Now, if code changes a little and I make synthesis and implement again, the block of URAMs which does not work, can be another one (for example, T2_PRC_4).
Can you help me to fix this bug?
12-25-2020 01:30 AM
No one to help me?
01-05-2021 04:34 AM
it could be because
.OREG_B("FALSE"),
Or maybe because
.REG_CAS_A("FALSE"), // Optional Port A cascade register
.REG_CAS_B("FALSE"), // Optional Port B cascade register
Have you tried using the xpm_memory_spram instantiation method instead?
01-06-2021 02:38 AM
Hi Mahmoud,
I agree with @inth: you haven't enabled any output or cascade registers.

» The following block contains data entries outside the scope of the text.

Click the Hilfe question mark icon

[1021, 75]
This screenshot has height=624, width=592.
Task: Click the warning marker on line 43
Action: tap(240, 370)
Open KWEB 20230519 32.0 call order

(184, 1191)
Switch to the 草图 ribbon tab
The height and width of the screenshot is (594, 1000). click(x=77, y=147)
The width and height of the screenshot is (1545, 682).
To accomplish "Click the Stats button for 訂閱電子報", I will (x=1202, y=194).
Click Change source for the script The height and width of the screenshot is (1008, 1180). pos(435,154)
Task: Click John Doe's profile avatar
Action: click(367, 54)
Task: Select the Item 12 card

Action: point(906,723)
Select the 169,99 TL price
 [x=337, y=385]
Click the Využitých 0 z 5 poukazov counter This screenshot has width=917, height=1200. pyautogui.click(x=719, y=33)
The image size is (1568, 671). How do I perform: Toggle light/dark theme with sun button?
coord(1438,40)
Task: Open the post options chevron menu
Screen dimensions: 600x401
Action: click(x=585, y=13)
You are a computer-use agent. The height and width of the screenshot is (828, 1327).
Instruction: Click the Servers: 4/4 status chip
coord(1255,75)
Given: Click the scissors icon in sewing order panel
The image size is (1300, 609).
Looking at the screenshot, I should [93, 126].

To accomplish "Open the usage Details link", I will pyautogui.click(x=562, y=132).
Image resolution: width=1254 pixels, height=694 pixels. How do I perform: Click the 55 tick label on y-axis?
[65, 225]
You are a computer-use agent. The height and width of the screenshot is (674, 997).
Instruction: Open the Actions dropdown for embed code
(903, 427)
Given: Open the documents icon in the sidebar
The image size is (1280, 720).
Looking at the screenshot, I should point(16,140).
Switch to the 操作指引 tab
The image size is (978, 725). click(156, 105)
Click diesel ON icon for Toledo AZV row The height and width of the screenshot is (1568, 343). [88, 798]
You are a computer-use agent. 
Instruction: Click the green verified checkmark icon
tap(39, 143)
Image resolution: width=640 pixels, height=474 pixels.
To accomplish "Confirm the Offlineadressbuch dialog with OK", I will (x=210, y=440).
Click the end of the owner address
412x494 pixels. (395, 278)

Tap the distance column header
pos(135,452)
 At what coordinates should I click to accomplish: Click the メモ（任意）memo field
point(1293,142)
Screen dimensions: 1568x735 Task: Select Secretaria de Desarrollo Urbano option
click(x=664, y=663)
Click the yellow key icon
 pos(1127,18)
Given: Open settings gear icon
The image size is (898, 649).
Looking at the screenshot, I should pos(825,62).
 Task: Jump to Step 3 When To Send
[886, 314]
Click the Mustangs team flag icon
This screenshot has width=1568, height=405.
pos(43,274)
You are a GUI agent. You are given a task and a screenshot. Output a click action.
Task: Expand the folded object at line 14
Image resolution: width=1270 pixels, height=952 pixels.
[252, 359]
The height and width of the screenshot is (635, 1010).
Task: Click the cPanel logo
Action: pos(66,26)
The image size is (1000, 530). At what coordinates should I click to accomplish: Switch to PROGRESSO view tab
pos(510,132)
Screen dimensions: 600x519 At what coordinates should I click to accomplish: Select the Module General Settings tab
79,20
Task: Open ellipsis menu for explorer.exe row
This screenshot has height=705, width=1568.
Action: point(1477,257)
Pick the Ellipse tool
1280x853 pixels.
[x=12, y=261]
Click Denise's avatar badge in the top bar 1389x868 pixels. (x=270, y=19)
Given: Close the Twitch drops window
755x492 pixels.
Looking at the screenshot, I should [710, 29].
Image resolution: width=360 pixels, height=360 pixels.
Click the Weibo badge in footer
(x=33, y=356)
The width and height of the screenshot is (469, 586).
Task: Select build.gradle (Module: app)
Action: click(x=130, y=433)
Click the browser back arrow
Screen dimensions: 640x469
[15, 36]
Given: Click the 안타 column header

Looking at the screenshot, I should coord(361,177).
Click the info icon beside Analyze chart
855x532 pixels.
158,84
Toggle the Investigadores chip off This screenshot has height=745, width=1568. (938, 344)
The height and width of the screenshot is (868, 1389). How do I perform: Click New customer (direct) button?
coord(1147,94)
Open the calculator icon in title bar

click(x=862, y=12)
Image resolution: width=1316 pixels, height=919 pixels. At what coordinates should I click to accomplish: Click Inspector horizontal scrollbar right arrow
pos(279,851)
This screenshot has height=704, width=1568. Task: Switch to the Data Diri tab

In general we recommend to use XPM memories or inferring (RTL). Examples of XPM can be found in the language templates in the Tools menu of Vivado.
For your case, you actually need the xpm_memory_tdpram which is dual-port like your memory. It's very easy to instantiate this XPM and configure it. The naming of the ports is mostly the same. By increasing the latency, you can infer more pipelining registers.
Best regards
Dries
01-06-2021 04:08 AM
Hi inth & driesd,
Thanks for your reply.
I haven't enabled REG_CAS_A because I'm not to add lots of latency to my design, so I've just enabled the output of last URAM in the cascade chain.
And since I use only port A, so no need to enable the pipeline output registers.
And also as I described the design works correctly when I have just one cascaded chain of URAMs, but when I go to have 4 of them, then the bug arises.
Finally, regarding the XPM, there is no difference conceptually as I know and I will face this bug there too.
But I will try it soon ...